I have a little conspiracy theory about this. Tell me if it’s far fetched or not. It makes sense to me. In the oil industry, oil companys buy out patents for more efficient engines so that they won’t ever make the market, which obviously keeps oil comsumption way up. I’m thinking that the food industry is trying to do the same thing with the insulin index. They’re afraid that if it catches on, they’ll be required to put GI and II scores on their labels. So they’re doing what they can to slow down the research and acceptance of the insulin index. Possible… or am I just a little too paranoid?

probably a little paranoid, but interesting thought. It’s a lot easier for them to make “healthy” foods taste good if they can add lots of high GI sugar to them then if they can’t.

I went to a store yesterday that sold only zero carb or lowGI products. Everything was $$$.

alot of the american public doesnt even know what the hell the GI is,and it probably woundnt effect the way they buy/eat food…

Speaking of which, could someone send me this link with a listr of high GI and low GI carbs? I did a search and couldn’t find it. Thanks

No need to formulate a conspiracy theory…you can find II numbers by doing a google search on the term “insulin index”. You won’t find many foods on it because they havent done a whole lot of research on this topic yet. It’s as simple as that.

I believe they have only tested 38 foods for the insulin index. Unfortunate.

Here is the list of GI and II foods. In this list I noticed that bread is listed as 100, while in most lists I find it to be 70, (where glucose = 100,) so they are probably using a different score. They might use table sugar as the base instead of glucose.
Food----------Glycemic Score----Insulin Score
Porridge (Oatmeal)—60---------------40
Muesli ------------------60---------------40
Special K---------------70---------------66
Sustain -----------------66---------------71
White pasta-------------46---------------40
Brown pasta------------68---------------40
Grain [rye] bread------60---------------56
Brown rice------------104---------------62
French fries------------71---------------74
White rice-------------110---------------79
Whole-meal bread-----97---------------96
White bread----------100---------------100
Cheese ------------------55---------------45
Lentils ------------------62---------------58
Baked beans----------114--------------120
Apples ------------------50---------------59
Grapes ------------------74---------------82
Potato chips------------52---------------61
Ice cream---------------70---------------89
Yogurt ------------------62--------------115
Mars bar----------------79--------------112

The white bread itself is the base in this instance. Often, you’ll find the white bread and glucose based scales alongside one another.

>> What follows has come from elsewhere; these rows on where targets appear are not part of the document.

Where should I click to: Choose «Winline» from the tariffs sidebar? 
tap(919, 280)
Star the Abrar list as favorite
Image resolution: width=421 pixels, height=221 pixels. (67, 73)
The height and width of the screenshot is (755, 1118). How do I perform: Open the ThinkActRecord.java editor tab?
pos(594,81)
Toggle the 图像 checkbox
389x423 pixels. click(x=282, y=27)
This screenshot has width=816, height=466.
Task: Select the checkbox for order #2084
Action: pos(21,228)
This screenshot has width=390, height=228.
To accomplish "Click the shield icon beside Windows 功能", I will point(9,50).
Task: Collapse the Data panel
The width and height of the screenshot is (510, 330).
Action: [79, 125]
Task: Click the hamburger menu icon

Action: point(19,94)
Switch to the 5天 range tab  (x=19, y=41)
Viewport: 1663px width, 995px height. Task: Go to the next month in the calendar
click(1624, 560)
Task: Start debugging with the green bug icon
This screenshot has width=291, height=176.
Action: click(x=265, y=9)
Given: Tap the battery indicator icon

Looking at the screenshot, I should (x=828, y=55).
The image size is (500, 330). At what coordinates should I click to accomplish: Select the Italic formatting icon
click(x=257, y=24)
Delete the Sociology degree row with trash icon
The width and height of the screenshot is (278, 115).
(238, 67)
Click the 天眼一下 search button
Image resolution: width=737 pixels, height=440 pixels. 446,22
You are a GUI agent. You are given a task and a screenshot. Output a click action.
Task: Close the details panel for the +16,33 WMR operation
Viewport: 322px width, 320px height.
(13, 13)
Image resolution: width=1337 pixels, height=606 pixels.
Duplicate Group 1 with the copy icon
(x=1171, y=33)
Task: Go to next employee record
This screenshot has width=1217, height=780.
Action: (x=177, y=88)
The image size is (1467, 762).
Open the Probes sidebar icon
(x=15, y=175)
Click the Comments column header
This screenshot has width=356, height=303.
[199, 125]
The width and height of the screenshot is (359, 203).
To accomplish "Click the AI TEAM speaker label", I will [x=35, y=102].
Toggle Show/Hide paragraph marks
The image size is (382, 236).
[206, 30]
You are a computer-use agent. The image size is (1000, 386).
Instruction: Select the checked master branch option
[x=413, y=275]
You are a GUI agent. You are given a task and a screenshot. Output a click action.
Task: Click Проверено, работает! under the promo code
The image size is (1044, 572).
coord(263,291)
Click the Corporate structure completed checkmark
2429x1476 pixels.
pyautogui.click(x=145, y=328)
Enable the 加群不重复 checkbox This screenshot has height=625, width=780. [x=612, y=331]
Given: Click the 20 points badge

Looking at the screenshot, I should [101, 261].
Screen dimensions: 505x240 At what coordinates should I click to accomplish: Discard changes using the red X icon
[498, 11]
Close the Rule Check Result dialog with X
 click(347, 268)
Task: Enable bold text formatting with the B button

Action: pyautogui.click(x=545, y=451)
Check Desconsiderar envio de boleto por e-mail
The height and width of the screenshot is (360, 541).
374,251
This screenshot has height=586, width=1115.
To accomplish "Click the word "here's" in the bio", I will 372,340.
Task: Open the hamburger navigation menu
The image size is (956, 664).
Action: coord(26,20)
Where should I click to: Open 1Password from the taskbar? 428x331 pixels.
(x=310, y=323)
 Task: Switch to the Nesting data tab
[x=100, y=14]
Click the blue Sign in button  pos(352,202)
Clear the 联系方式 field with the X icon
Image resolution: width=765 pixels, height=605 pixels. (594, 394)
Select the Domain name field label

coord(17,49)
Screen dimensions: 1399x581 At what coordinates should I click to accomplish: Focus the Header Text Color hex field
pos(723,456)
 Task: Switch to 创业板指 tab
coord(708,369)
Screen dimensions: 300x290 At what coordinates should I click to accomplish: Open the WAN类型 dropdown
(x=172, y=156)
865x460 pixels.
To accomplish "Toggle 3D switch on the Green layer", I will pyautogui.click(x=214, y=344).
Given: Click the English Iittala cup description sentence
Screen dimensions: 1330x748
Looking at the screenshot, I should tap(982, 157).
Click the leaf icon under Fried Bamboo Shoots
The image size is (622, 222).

Does anyone know how things like lemon juice, cinnamon, turmeric affect the insulin index? If I eat a not ideal meal (with respect to the insulin index) can I mitigate this by using, say, cinnamon? By non-ideal I’d mean something high carb (maybe a sweet potato) and high fat (say, butter).


you should also check into glycemic load (GL) along with GI… as there are some things with a high GI(the carbs highly affect insulin) but a low GL(not enough carbs in a serving to make a significant difference… In example you would have the eat multiple servings to even think about a spike in insulin)

If I remember correctly, something like a carrot would have a high GI & a low GL. one of those “Safe but sweet, so watch portions” ^^


Try this one:


That chart that was posted was really interesting- how is it possible though, that white pasta, something we’re told religiously to avoid as a source of carbs, has a lower GI and II than cheese, and comparable to eggs and all-bran? Does this mean I can put small amounts of white pasta back on my shopping list, or am I missing something?


The reason that most people (myself included) recommend avoiding pasta is because it is so calorically dense. No one eats just one serving. I could eat about three boxes of the stuff in one sitting…

“In the oil industry, oil companys buy out patents for more efficient engines so that they won’t ever make the market, which obviously keeps oil comsumption way up.”

Uhhh… This isn’t true.

White pasta is also (relatively speaking) nutritionally empty.